# Montes de...



## Al Donza

Boa tarde, 
estou à procura doutras expressões para além de "montes de" ou "bué" como sinônimas de "inúmeros" e "muito". Em castelão algumas são: mogollón de, la mar de, un porrón, la tira...

Obrigadinha


----------



## Carfer

'_Un montón_', por exemplo.


----------



## Ari RT

Em Espanhol ou em Português? Se for em Português do Brasil:
Rios de dinheiro, um mar de problemas, um monte/montão/montanha de arroz, uma baciada de coisas a fazer, uma surra de beijos, amigos em profusão/profusão de amigos.
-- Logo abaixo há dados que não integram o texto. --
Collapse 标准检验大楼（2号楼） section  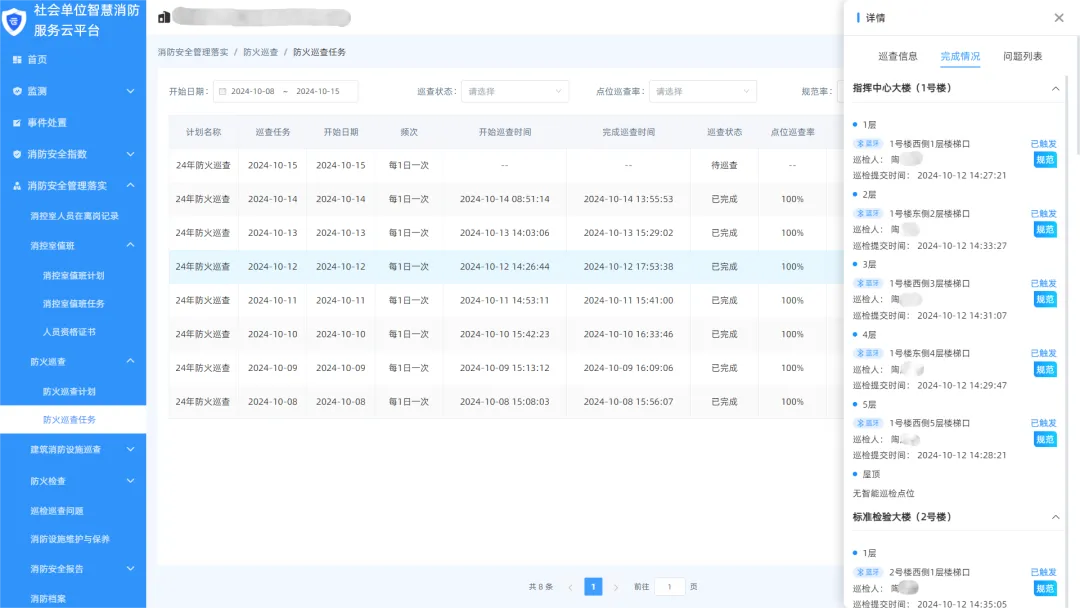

Quase todos os substantivos coletivos também podem servir, dependendo do contexto: um enxame de problemas, matilhas de inimigos, os parentes vieram em cardume a visitar, revoada de maus pensamentos.
Informalmente, uma porrada de sapatos, roupas pra cacete, pra caramba, pra dedéu, para mais de metro. O computador tem memória para dar com pau / a dar com pau, memória a rodo. E espaço no HD de sobra, espaço que dá e sobra, espaço para dar e vender.
Antiquado: pra merréis (= pra mil réis); em mancheia (= em mão cheia).
Outras imagens: uma cornucópia de problemas, um poço sem fundo de boas intenções.
Creio que algumas das soluções apontadas acima também servem no Português de Portugal.


----------



## Al Donza

Que revoada de lindas expressões...Obrigadíssima!


----------



## gato radioso

Beça?


----------



## Ari RT

Sim, à beça. Dancei à beça noite passada. Esse texto tem erros à beça.
Uma pizzaria em Brasília faz um trocadilho, provavelmente com o sobrenome do dono: Pizzabessa.


----------



## WAMES.UY

Pode-se colocar o sufixo -aiada no final das palavras: livraiada, sapataiada, gentaiada, etc.


----------



## Vanda

E também ''punhado''.


----------



## Ari RT

E um CAMINHÃO de coisas por fazer.
Alguém já colocou o "sem fim"? A vida dele era um SEM FIM de relacionamentos fracassados.
Como se vê, temos um BOCADO de opções.


----------



## Carfer

WAMES.UY said:


> Pode-se colocar o sufixo -aiada no final das palavras: livraiada, sapataiada, gentaiada, etc.



Em Portugal seria _'livralhada_' e '_gentiaga_'. '_Sapataiada_' nunca ouvi nem me ocorre nenhum termo semelhante com essa terminação. Aliás, cá o sufixo costuma ser '-_ada_', não '_-iada_'. É conveniente ter em conta que palavras assim formadas costumam ter uma acentuada carga depreciativa, tal como _'livralhada_' e '_gentiaga_': _'papelada', 'lixarada', 'estudantada', etc._


----------



## Guigo

Uma pletora de sons, uma hemorragia de recursos públicos, uma miríade de problemas, um porrilhão de trabalho...


----------



## anaczz

Em Portugal, cabazada, arraial.
O Brasil tomou uma cabazada de golos da Alemanha.
Vai levar um arraial de porradas.


----------



## Guigo

Carfer said:


> Em Portugal seria _'livralhada_' e '_gentiaga_'. '_Sapataiada_' nunca ouvi nem me ocorre nenhum termo semelhante com essa terminação. Aliás, cá o sufixo costuma ser '-_ada_', não '_-iada_'. É conveniente ter em conta que palavras assim formadas costumam ter uma acentuada carga depreciativa, tal como _'livralhada_' e '_gentiaga_': _'papelada', 'lixarada', 'estudantada', etc._



Também, por aqui: '_-ada_': macacada, boiada, vacada, parentada; '_-iada_' seria uma variação.

Apesar de concordar que costumam ser depreciativas, as palavras assim formadas, lembrei-me de uma, com sabor poético: cavalgada.


----------



## Al Donza

Obrigada de novo, foram todos os comentários muito úteis.


----------